Il y a cinquante ans, l'Union soviétique expédiait dans l'espace le premier satellite artificiel. Le lancement de Spoutnik était-il le premier envoi d'un objet de fabrication humaine dans l'espace? Non, car entre 1942 et 1956, de nombreux tests de fusées appartenant à la famille de la V-2 (A-4) des Nazis ont atteint l'espace (dont la limite est fixée à une altitude de 50 milles par les uns et de 100 km par les autres) en dépassant des altitudes de 300 à 500 km avant de retomber. On peut rapprocher ces vols des succès de SpaceShip One, qui ne se met pas en orbite même s'il atteint une altitude suffisante selon la définition officielle.
C'est pourquoi le lancement de Spoutnik le 4 octobre 1957 représentait une réelle performance technique. L'étape suivante aurait été atteinte le même mois, selon certains. Le 16 octobre 1957, une petite fusée Aerobee était lancée de White Sands par l'aviation des États-Unis; elle propulsait une ogive à 87 km d'altitude et cette ogive libérait, au moyen d'une explosion dirigée, des petites billes métalliques conçues pour strier la haute atmosphère comme des météorites. Le projet, conçu par l'astronome Fritz Zwicky dès la fin de la guerre, avait fait long feu en 1946, mais les observations réalisées en octobre 1957 suggèrent que des billes ont pu être propulsées dans l'espace avec une vitesse suffisante pour se satelliser. Toutefois, des semaines s'écouleraient avant que la nouvelle de cette expérience ne soit diffusée.

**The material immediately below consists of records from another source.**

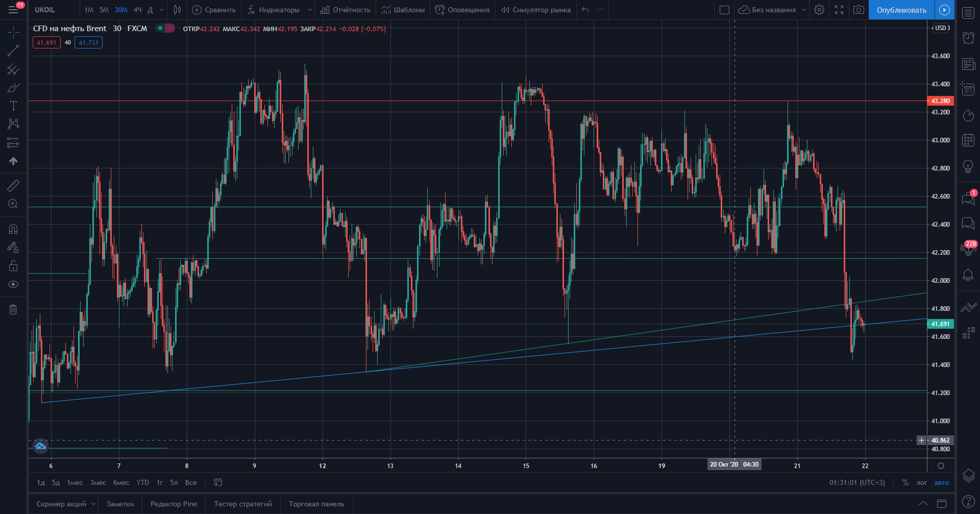The height and width of the screenshot is (514, 980).
Task: Take a chart snapshot with camera icon
Action: 859,10
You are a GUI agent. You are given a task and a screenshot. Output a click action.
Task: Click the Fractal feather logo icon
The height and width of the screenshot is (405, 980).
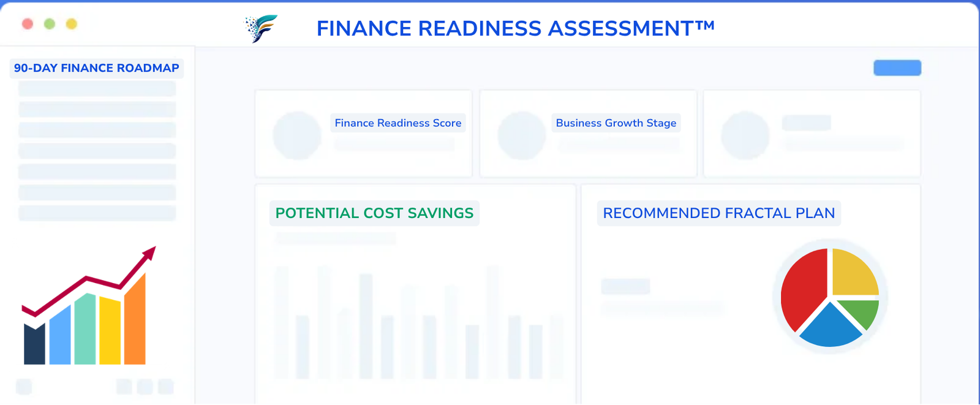(x=262, y=28)
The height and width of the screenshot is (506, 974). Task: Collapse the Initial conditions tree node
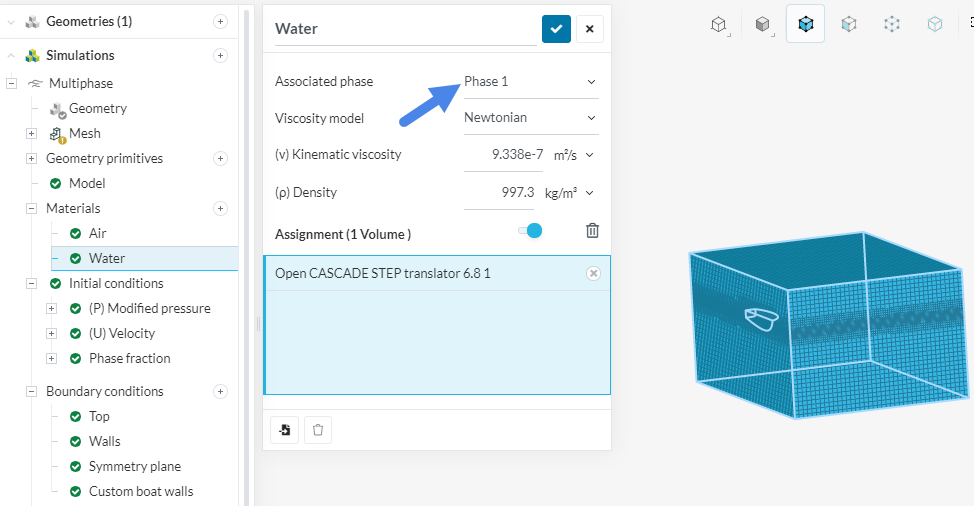32,283
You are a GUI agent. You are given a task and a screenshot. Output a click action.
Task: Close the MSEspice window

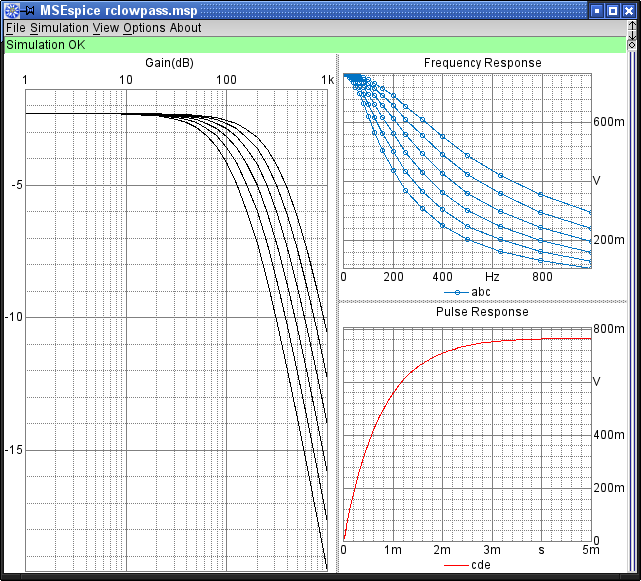629,9
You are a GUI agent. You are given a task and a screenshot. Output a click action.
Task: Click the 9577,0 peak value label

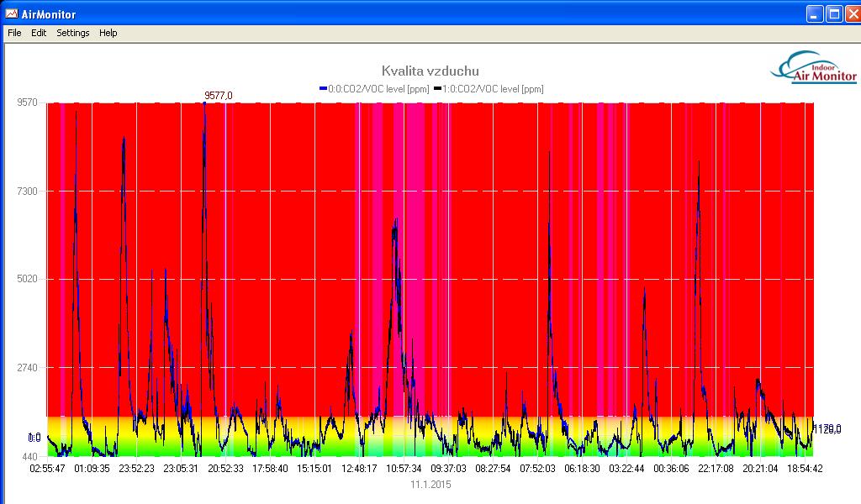pos(219,96)
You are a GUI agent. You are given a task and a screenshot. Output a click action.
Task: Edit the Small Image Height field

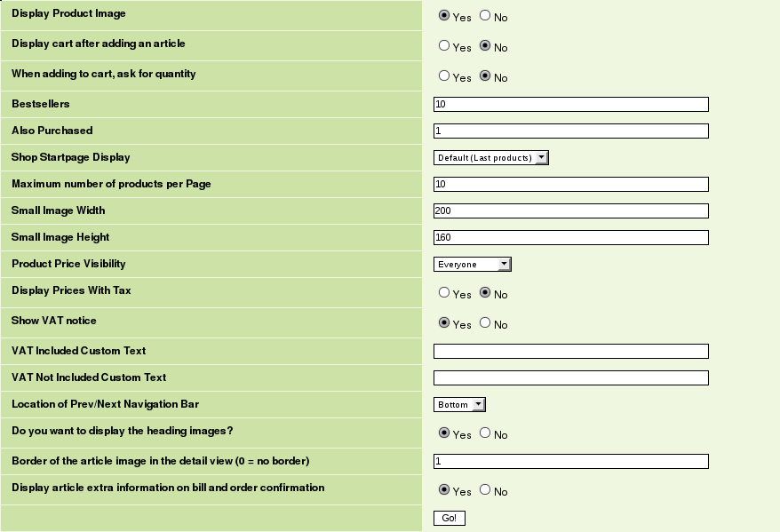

Pendant ce temps, les Soviétiques lançaient Spoutnik 2, moins d'un mois après Spoutnik, le 3 novembre 1957. La course à l'espace battait son plein. Spounik 2 transportait une passagère, la chienne Laïka qui ne survécut que quelques heures, même si les Soviétiques racontèrent à l'époque qu'elle avait été euthanasiée avant de périr dans la désintégration du satellite le 14 avril 1958. Or, le lancement de Spoutnik s'inscrivait officiellement dans le cadre de l'Année géophysique internationale consacrée à l'étude de l'environnement géophysique et surtout de l'Antarctique. En novembre 1957, Vivian Fuchs et Edmund Hillary entamaient la traversée de l'Antarctique avec des autoneiges Tucker. Ils arriveraient au but le 2 mars 1958. C'est en s'inspirant de ce contexte que Laurent Boisvert signe en 1963 aux Éditions Paulines le troisième volume des aventures d'un jeune inventeur montréalais surnommé Grain de Sel. Accompagné d'un professeur Rousseau de 35 ans, qui pourrait être modelé sur Jacques Rousseau (1905-1970), Grain de Sel est chargé de retrouver... Laïka. En effet, des savants auraient repéré le détachement d'une capsule de sauvetage juste avant la désintégration du deuxième Spoutnik. Il y aurait donc une course en plein Antarctique pour tenter de retrouver la nacelle occupée par la chienne russe, morte ou vive. Vengeant ainsi l'honneur des autoneiges de la compagnie Bombardier négligées par l'expédition du Commonwealth, Grain de Sel a inventé un véhicule tout terrain baptisé la Grenouillette. L'habitacle y est situé à l'intérieur des surfaces tractrices, comme on le voit dans l'illustration ci-contre par l'artiste Wim Huysecom, né en 1926, qui complèterait en 1976 une maîtrise en éducation de l'art à l'Université Concordia. L'appareil est original, et même futuriste. Il permet à l'ouvrage de se classer d'emblée dans le camp de la science-fiction. La découverte d'une enclave antarctique habitée par des animaux préhistoriques ne fait que renforcer cette conclusion, rattachant l'ouvrage au sous-genre des mondes perdus. C'est d'ailleurs l'occasion pour Huysecom de se distinguer, comme avec ce dessin ci-dessous qui est littéralement crevé par les ptérodactyles qui en surgissent pour s'acharner sur Laïka et surprendre le lecteur.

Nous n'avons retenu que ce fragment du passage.